I just got back from a wonderful trip to Israel and Jordan, and I want to share with you an experience I had while in Jerusalem. Joel and I walked through the middle of town to the edge of the Meah Shearim neighborhood, home to the most Ultra-Orthodox of Jews. The streets were crowded and noisy, construction projects and everyday commerce taking place side by side. Men with black hats crammed into buses while women in scarves and long dresses corralled bunches of tiny children along the narrow sidewalks.
We walked down Rehov Hanevi’im, Street of the Prophets, searching for the building we wanted. When at last we found Number 37, we turned into a security gate set into a 125-year-old stone wall.
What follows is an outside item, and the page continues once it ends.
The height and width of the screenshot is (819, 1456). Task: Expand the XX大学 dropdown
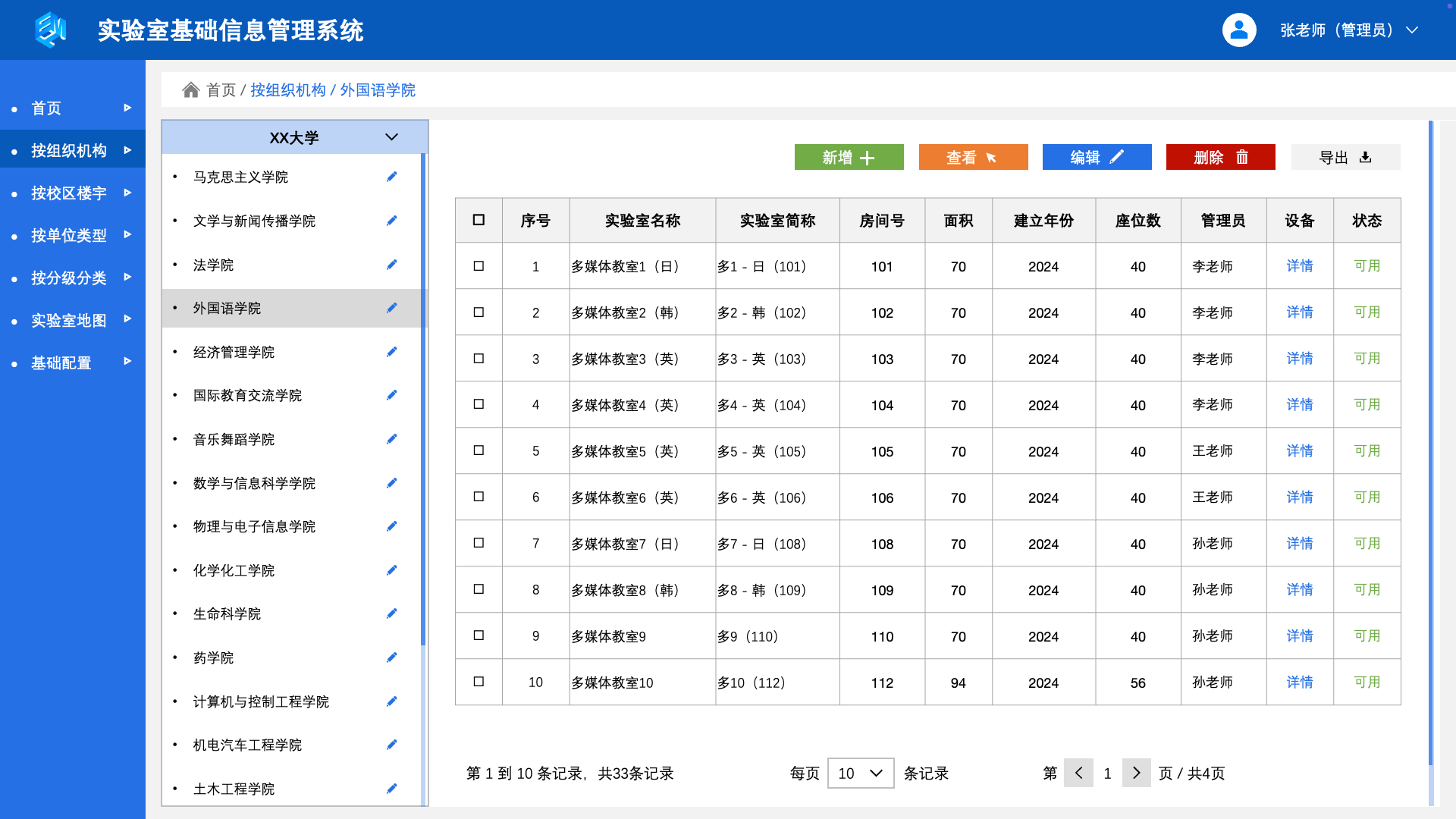(x=391, y=137)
I felt like Alice stepping through the looking glass as we entered and found a green square of lush gardens and heavy shade trees. In the far right corner of the courtyard, pomegranates hung like so many crimson ornaments from one tree. Next to it was a single lime tree, its fruit and leaves emitting a heavenly citrus fragrance.
Set right in downtown Jerusalem, home to the world’s three major religions, this oasis is Hadassah College.
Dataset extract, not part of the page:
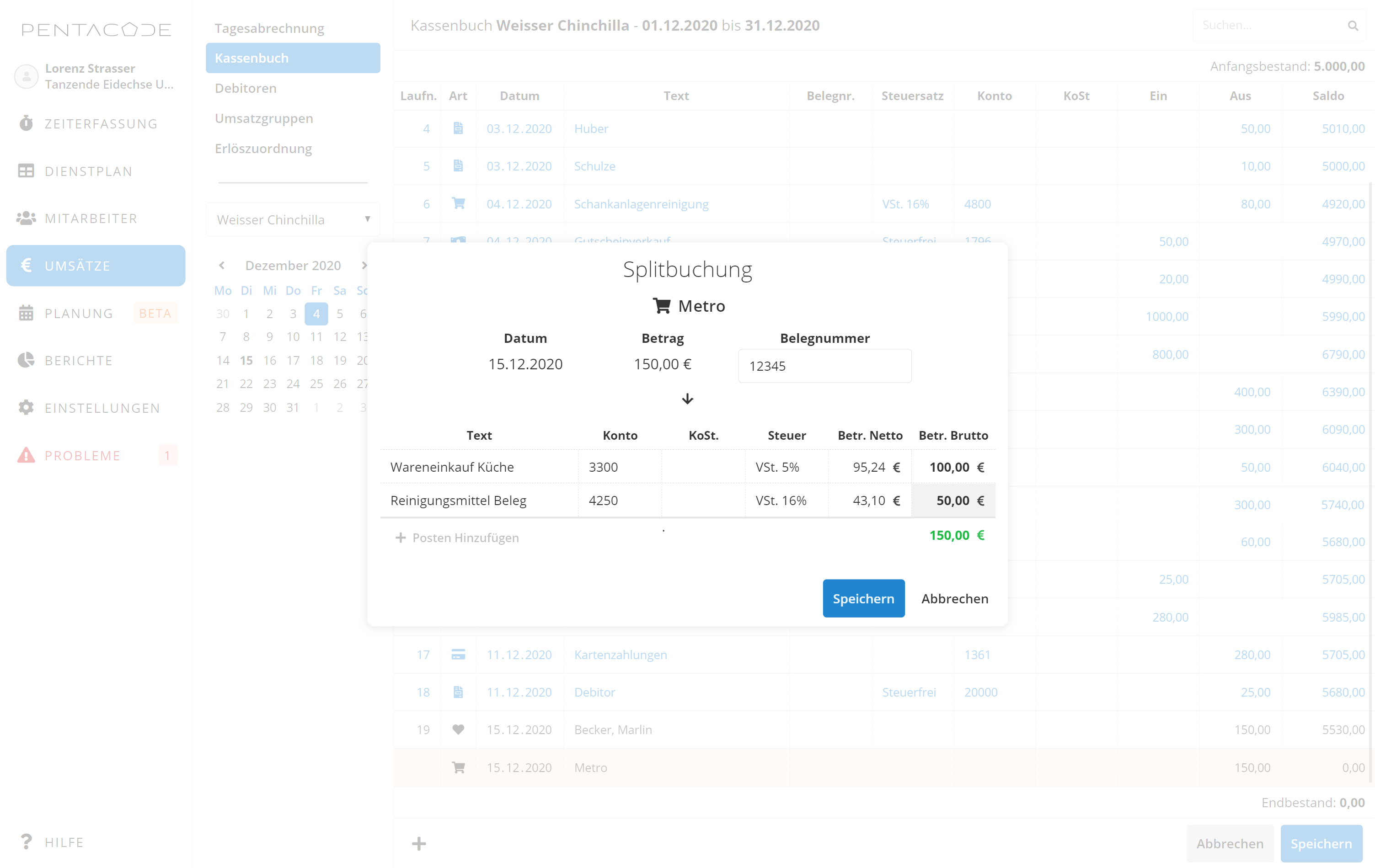Screen dimensions: 1375x868
Task: Open the Tagesabrechnung menu item
Action: click(269, 28)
In the emerald green quad, tiny by U.S. standards, secular and Ultra-Orthodox Jews, Christians and Muslims, Israeli Arabs, Palestinians, and Bedouin gathered. All were excited to be starting a new school year, the first-year students a bit nervous as well. I had the opportunity to talk with some of these students, half of whom are the first in their families to go to college.
Once in the classroom, these students from such diverse backgrounds learn together and get to know each other as human beings, apart from politics. At this little oasis in the heart of the city we had the unique opportunity to see the people who are our future: bridging divides through work, and from there to building friendships and, one can only hope, ultimately to building bridges to peace.
In that peaceful environment, I couldn’t help thinking of the passage from the Book of Micah (4:4): Each of them will sit under his vine and under his fig tree, and no one will make them afraid, for the mouth of the LORD of hosts has spoken.”
Instead of a fig tree and vine, the College has pomegranates and limes, but in an environment that quiet and lush, perhaps a seed of peace can take root.